- _Documento fuente_
*****

En unas cuantas horas más, todos los reflectores del universo estarán puestos en las escalinatas del Capitolio, en Washington, DC, para la inauguración del Clown más ordinario y vulgar del cosmos estadounidense, Donald Trump. El mundo entero estará pegado al televisor, observando cada movimiento del inversionista en bienes raíces, estrella de reality-show y patética “celebridad”, según los estándares socialmente aceptados en Estados Unidos de América.
Todos estaremos atentos a las palabras que surjan de este súper-vendedor de rascacielos, campos de golf, propietario de las reinas mundiales de la belleza y, ahora, de la primera magistratura del que todavía es el país más poderoso del mundo. A saber qué tonterías emitirá desde su ridícula e infantiloide boca.
Mientras eso sucede, uno de los circos más refulgentes, desmedidos y atendidos del país será desmontado, pieza por pieza, hasta que no quede nada. Me refiero al célebre “Auto-Show” de Detroit, la meca de la industria automotriz y sede de uno de los espectáculos más obscenos, y vaya que me he metido en agujeros infestos, que yo haya presenciado en mi vida.
Hace veintiún años, en 1996, anticipándose al ascenso del todavía presidente electo y en buena medida al caótico y desparramado mundo de la modernidad líquida, Vicente Verdú escribió en su ensayo El planeta americano: “Los americanos son vendedores excelentes. Han alcanzado a vender su sistema hasta hacerlo creer la encarnación del futuro, pero, de hecho, Estados Unidos carece de proyecto humano para el porvenir.”

*****

- _Datos registrados_
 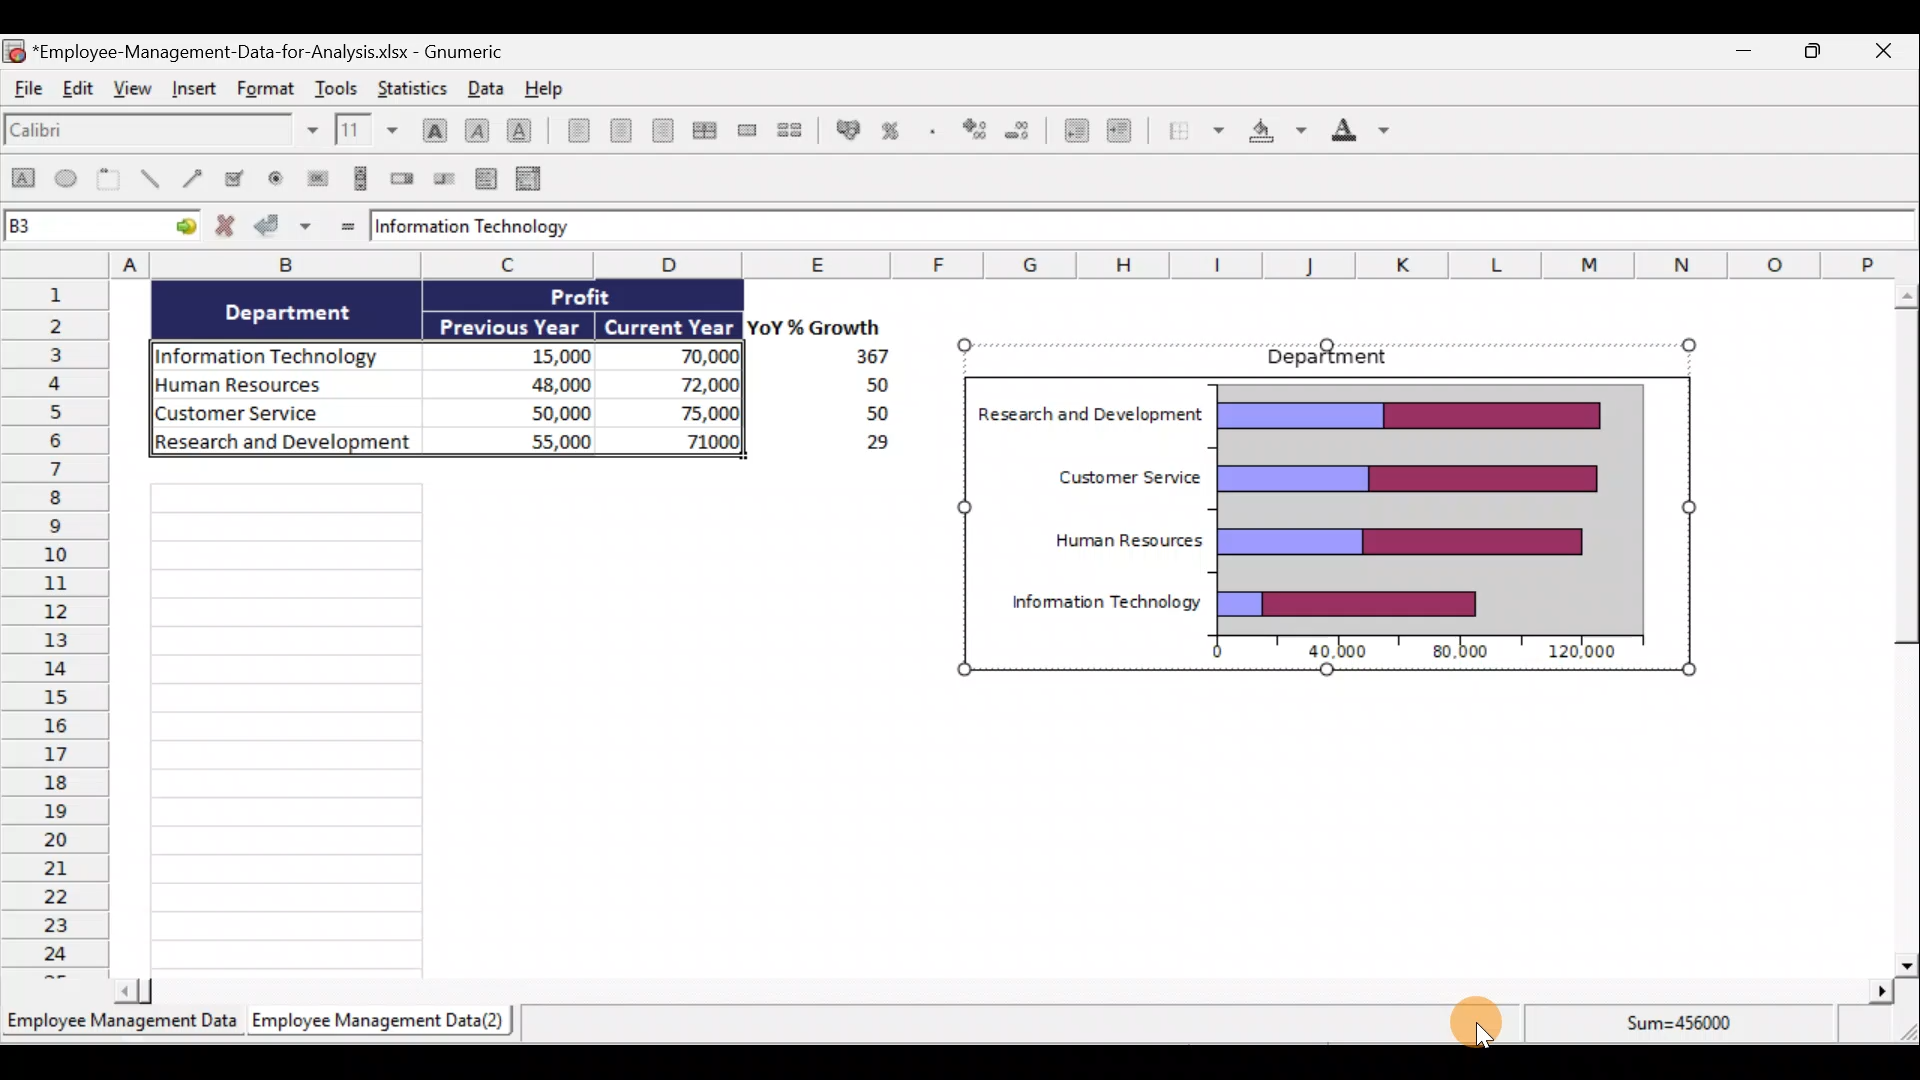 I want to click on Create a spin button, so click(x=404, y=179).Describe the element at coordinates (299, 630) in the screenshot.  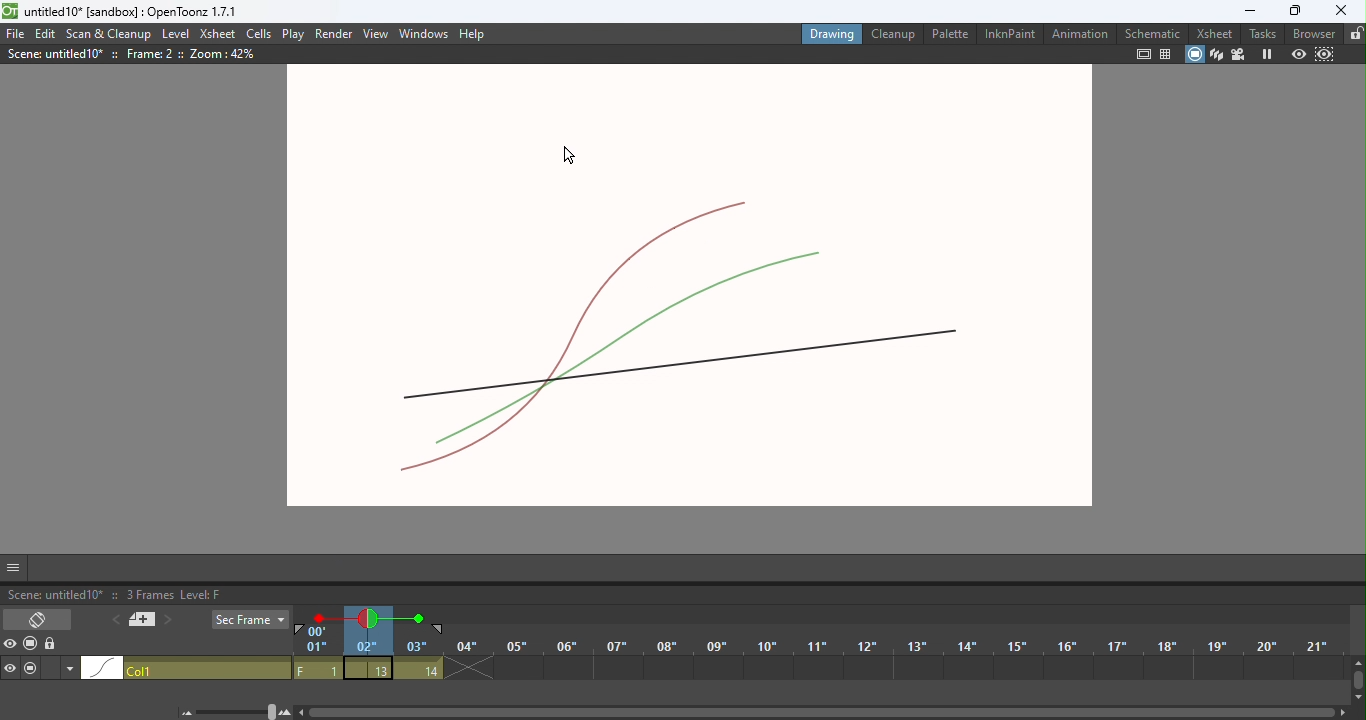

*****

- _Objetivos_
**a)** Transcribe literalmente el fragmento del texto sobre la investidura de Trump que comienza en las palabras "Todos estaremos atentos" y concluye tras "en mi vida.".
**b)** Según el texto sobre la investidura de Trump, ¿en qué año escribió Vicente Verdú su ensayo El planeta americano?
**c)** Redacta la continuación del texto sobre la investidura de Trump a partir de la cita de Vicente Verdú con que termina su último párrafo.

- _Las respuestas_
**a)**
Todos estaremos atentos a las palabras que surjan de este súper-vendedor de rascacielos, campos de golf, propietario de las reinas mundiales de la belleza y, ahora, de la primera magistratura del que todavía es el país más poderoso del mundo. A saber qué tonterías emitirá desde su ridícula e infantiloide boca.
Mientras eso sucede, uno de los circos más refulgentes, desmedidos y atendidos del país será desmontado, pieza por pieza, hasta que no quede nada. Me refiero al célebre “Auto-Show” de Detroit, la meca de la industria automotriz y sede de uno de los espectáculos más obscenos, y vaya que me he metido en agujeros infestos, que yo haya presenciado en mi vida.

**b)** En 1996.

**c)**
Vaya que sí son buenos vendedores: adoran al comerciante y hombre de empresa exitoso, así se trate del mismo personaje que, en la globalización tardía, los haya despojado de sus empleos, de la propiedad de sus casas, de su condición de eternos miembros de la clase media que, como podían, iban tirando generación tras generación, hasta convertirse a la xenofobia, el resentimiento de raza y de clase, si bien esto último resulta paradójico pues todos los futuros integrantes del gabinete de Donald Trump son súper-millonarios: por uno de esos extraños movimientos del ajedrez político, los grandes ganadores de la globalización en Estados Unidos gobernará, presumiblemente en forma autoritaria, a una masa de perdedores que cuenta, dicen los expertos, más de 50 millones de hombres y mujeres que viven por debajo del nivel de pobreza extrema pero, excitados y estimulados por Trump, al parecer vivirán montados en una nube de felicidad, regocijo y embobamiento escuchando las arengas y leyendo tuiteres del Populista en Jefe.
Por supuesto que sirve leer a Ulrich Beck y a Slajov Žižek para enterarse de los riesgos que el gran poder le impone a lo que todavía llamamos sociedad, no se diga de los problemas en el paraíso visibles para cualquiera que incursione unas cuantas millas más del mastodóntico centro de convenciones donde, año con año, tiene lugar el “Detroit International Auto-Show”.
Yo no había estado, pero por cuestiones de mi trabajo tuve que darme una paseada en el “Auto-Show”. Me declaro a favor de la economía de mercado, feliz poseedor de dos tarjetas de crédito, supongo que la única fuente fiable de mi propio crédito. Y así las cosas, no pude evitar sentirme, entre fetichistas extremos nadando en un océano de admiración obscena y religiosa, el “solitario instante”.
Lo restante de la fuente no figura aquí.